By focusing on a mutual enemy – Spain in this case – the British
officials can distract the attention from the mounting political and economic uncertainty
and the quite unfavourable outlook, emerging from the inconsiderate, to these
eyes even reckless Brexit that the United Kingdom entered into.
The promise of a war against a ‘vicious enemy’, who
threatens a country’s social, economic and political interests, is a catalyst
for exploding nationalism and national pride. It will probably lead to a
population that stands behind the government as one man, more than willing to
chew through a dozen economic, sour apples on behalf of the greater good and
the national interests being at stake. That is the reason that I am not
absolutely sure that the situation between the United Kingdom and Spain will
not escalate further, before coming to a timely end (or not).

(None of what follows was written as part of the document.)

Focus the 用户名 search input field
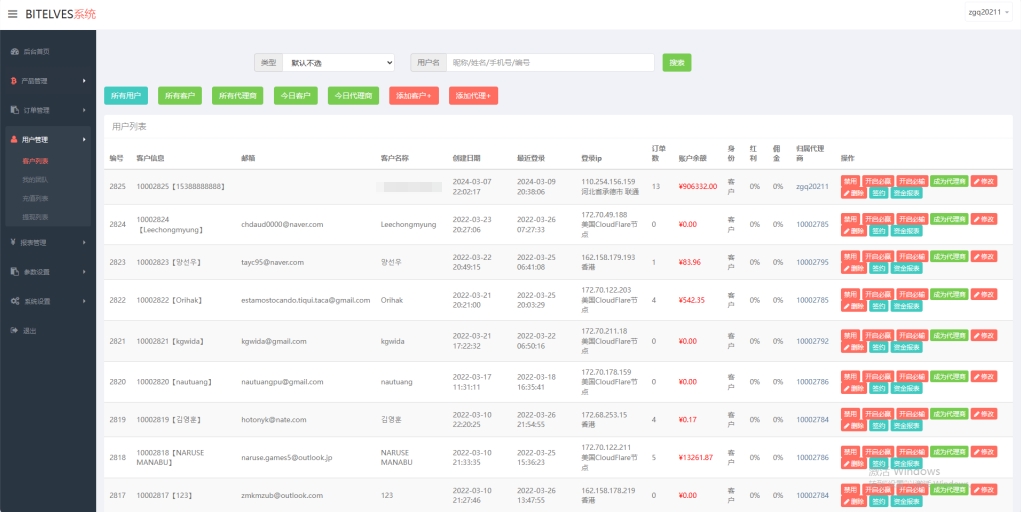The image size is (1021, 512). (x=550, y=62)

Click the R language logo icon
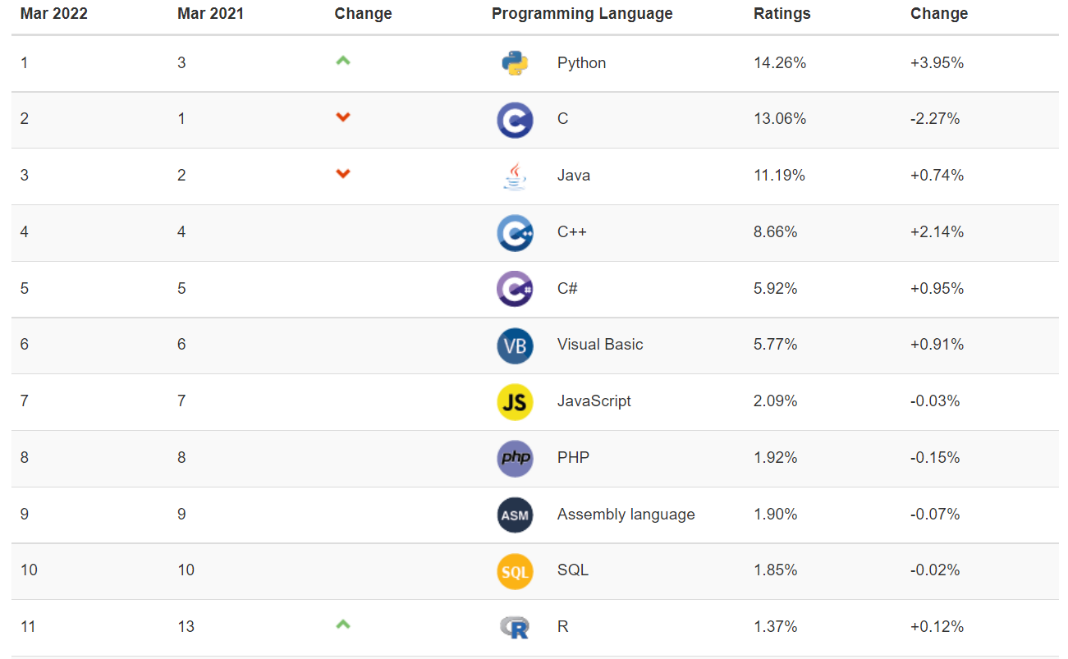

Is the current British escalation strategy a dangerous
strategy? It is very dangerous!
Is it effective? Oh yes, it is very effective for domestic
purposes, as it overcomes political differences within the population and leads
to ‘one people united against the enemy’!
And might the British government – perhaps with Lord Howard
as a straw man – have deliberately (ab)used this Gibraltar crisis as a powerful
weapon of government mass deception and nationalist demagoguery?!
Well, to answer
that question I gladly turn to what Sir
Francis Urquhart, the main political vilain from the (far superior)
British ‘House of Cards’, would have stated in this situation: “You might very well think that! I could not
possibly comment!”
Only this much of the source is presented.